Credit-rating agencies have been mandated to list bank-wise term-loan data availed by borrowers. Companies and banks say it’s a breach of client confidentiality.
Starting August, the Reserve Bank of India (RBI) made it mandatory for credit-rating agencies (CRAs) to disclose bank-wise term-loan details of clients or the borrowers for whom ratings were reaffirmed or freshly given.
This mandate was given to the CRAs early this year with the objective to increase disclosures in rating reports. CRAs began implementing this order from the central bank, but sources in the know say India Inc. is resisting such disclosures. “Many companies have expressed their discomfort in divulging bank-wise details of loan exposure and don’t want it to be part of the rating rationale,” says the CEO of a leading CRA.
India Inc. on its part has also approached the central bank to reconsider its stand on such disclosures. Some large conglomerates have written to the RBI asking it to withdraw this requirement. “Information shared with banks and CRAs is highly confidential and is governed by client privilege. Why should such important information be made public?” asks the CFO of a leading cement company.
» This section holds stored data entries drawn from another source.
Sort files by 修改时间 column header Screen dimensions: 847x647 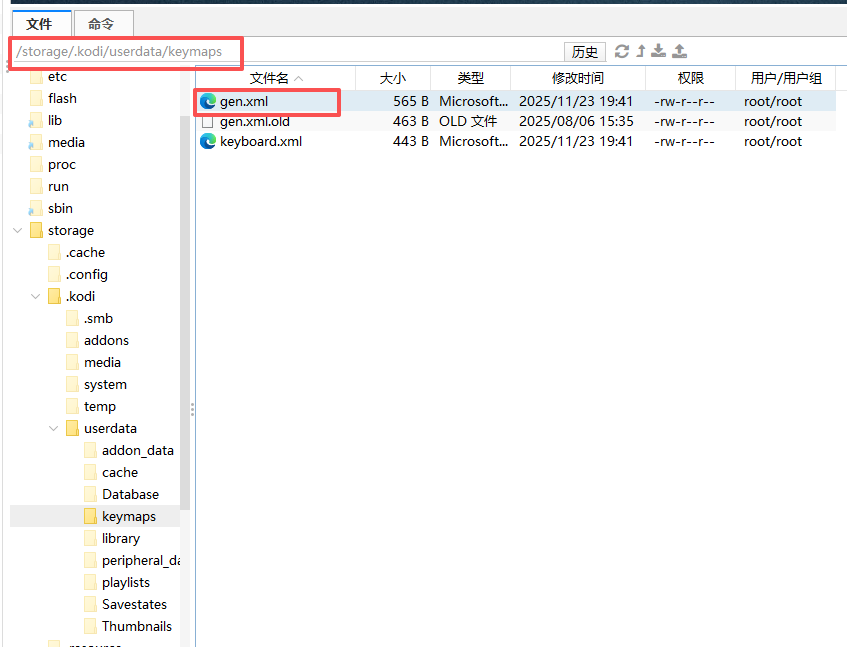pos(577,78)
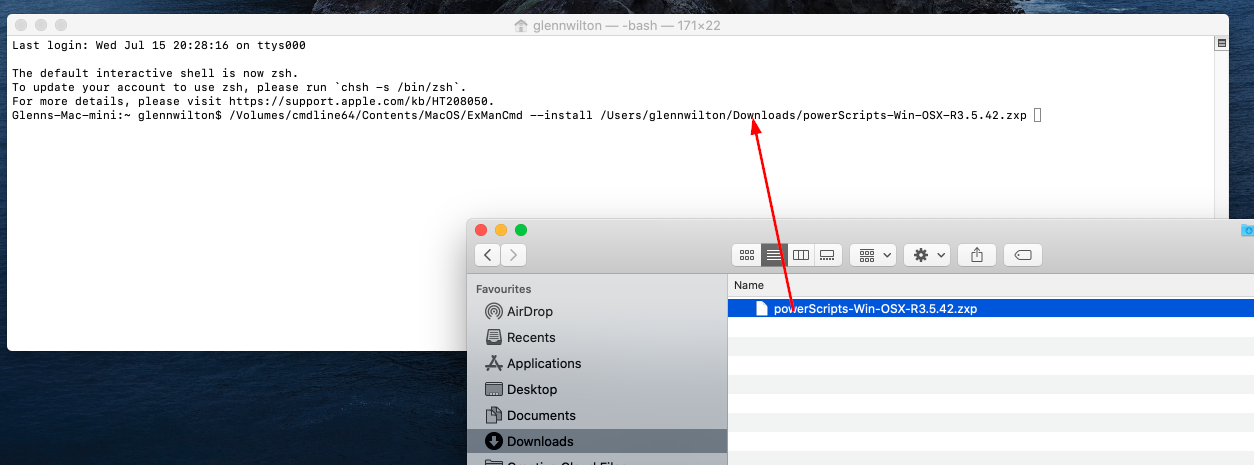The image size is (1254, 465).
Task: Switch Finder to gallery view
Action: point(827,255)
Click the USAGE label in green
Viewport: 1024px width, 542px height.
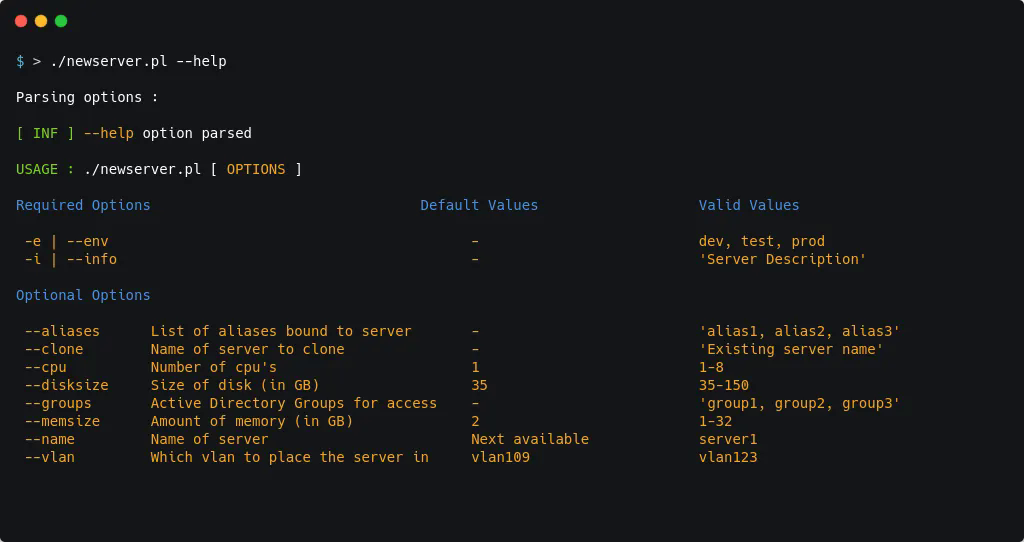click(37, 169)
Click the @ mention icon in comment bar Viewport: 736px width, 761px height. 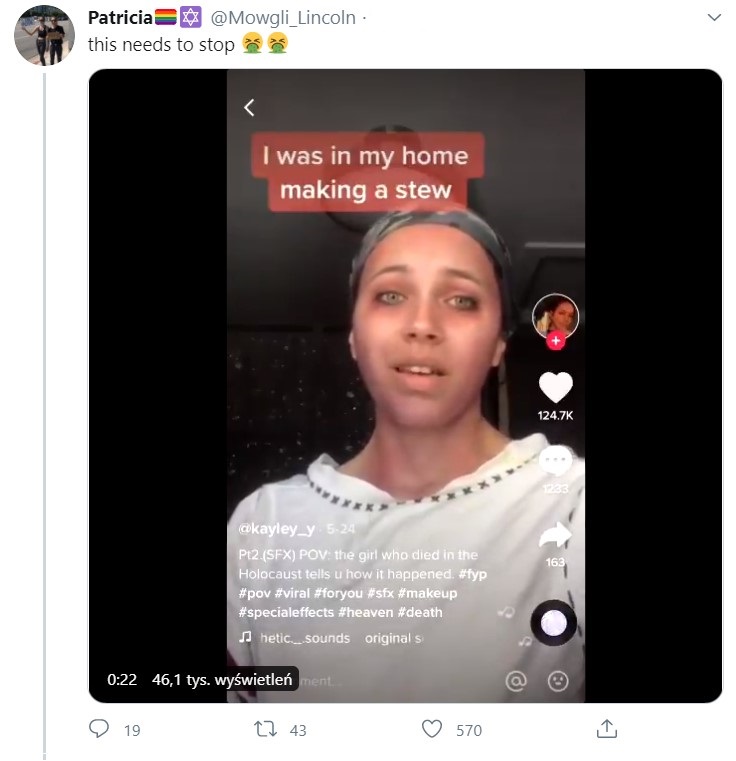(516, 681)
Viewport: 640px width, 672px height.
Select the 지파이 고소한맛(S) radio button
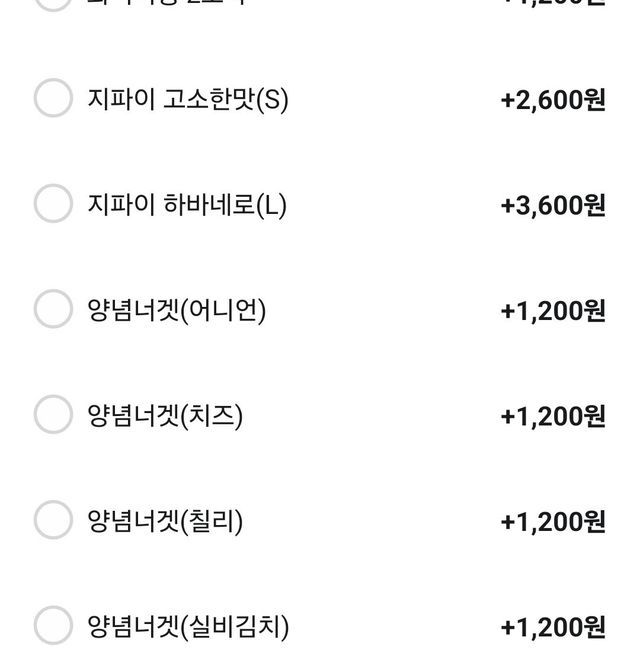(53, 99)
To put things in context, there are three segments which make up rating documents. Rating rationale captures the score ascribed to the instrument or loan exposure under review and also explains how the score or rating was arrived at. As part of improving transparency, CRAs are required to disclose bank-wise outstanding of the borrower and this is required for fund and non-fund-based exposures as an annexure to the rating rationale.
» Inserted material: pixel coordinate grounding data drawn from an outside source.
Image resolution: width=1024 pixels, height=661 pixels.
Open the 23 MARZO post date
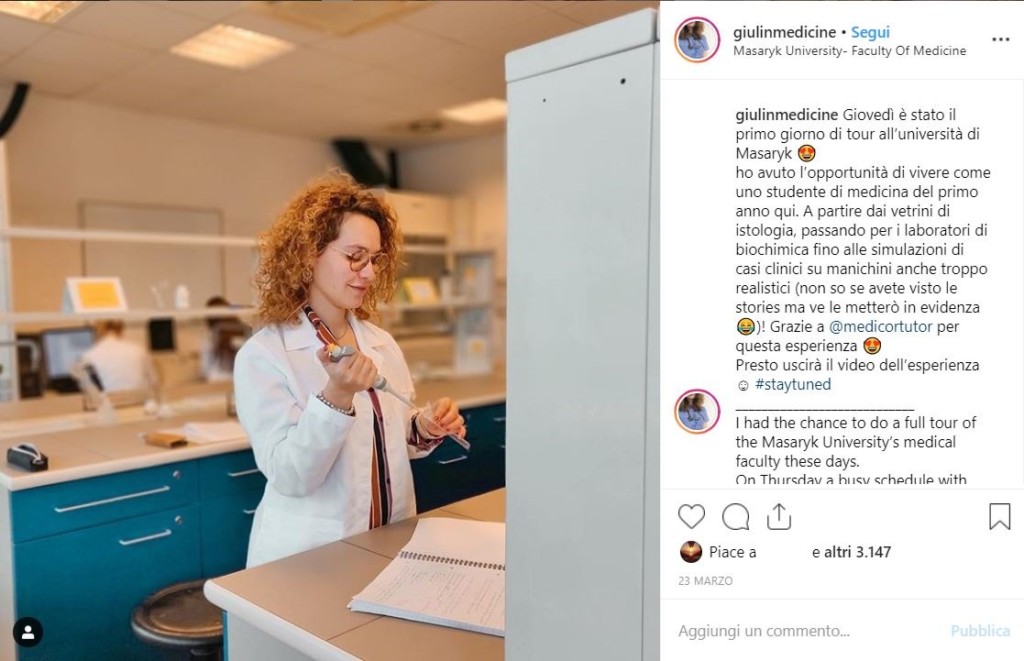[705, 581]
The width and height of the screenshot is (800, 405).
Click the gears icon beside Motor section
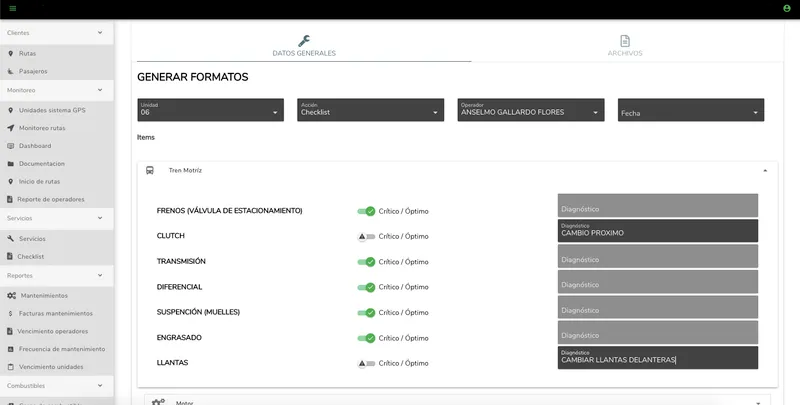(x=158, y=402)
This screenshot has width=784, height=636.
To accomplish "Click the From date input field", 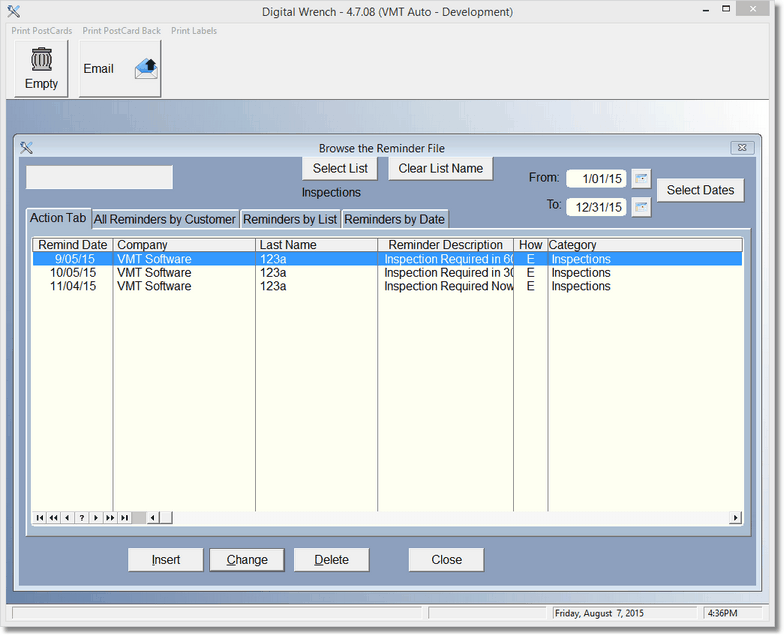I will (596, 179).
Whenever there is an increase in credit facility and/or change in composition of term loans, it has to be updated in the annexure. Among the other two documents – rating perspective and rating letter, the former is a paid service which has elaborate details of the client. The rating letter is a confidential communication between the borrower (client) and the CRA and is shared with bankers of the client. This enumerates lender-wise and facility-wise exposure of the borrower.
“For new rating engagements, we have started following this method of reporting. However, in case of legacy clients, some are not comfortable adopting this format of disclosure,” says a senior rating officer of a CRA. On whether such clients should be classified as non-cooperative or not, CRAs say they would first intimate the RBI about such clients. “Technically they are not non-cooperative. They are only resisting certain disclosures being made public,” he adds. “It’s now for RBI to take a call on the matter” says the CFO quoted earlier.
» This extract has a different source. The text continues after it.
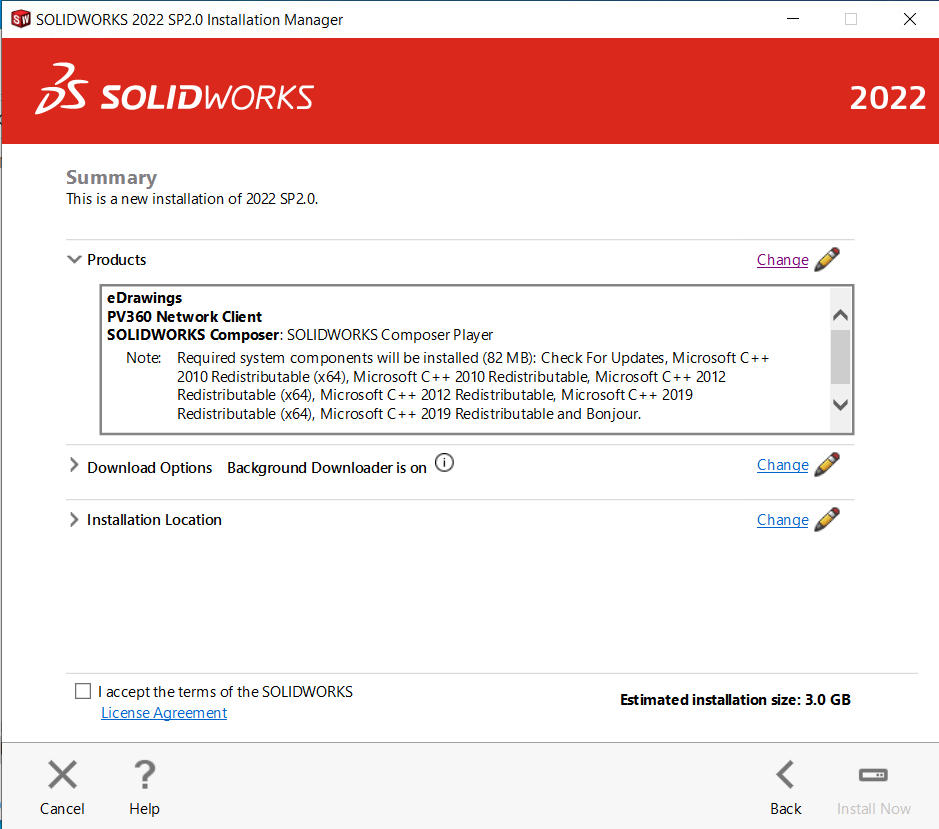The image size is (939, 829).
Task: Click the Background Downloader info icon
Action: tap(444, 463)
According to highly placed sources, this time around it is unlikely that the RBI would budge on requests from India Inc. Bank-wise public disclosure of loan details in the credit-rating documents was something which was in the works for several years and it has now been implemented. “If the objective is to disseminate as much information as possible, why should the RBI roll back this requirement?” asks the person quoted earlier.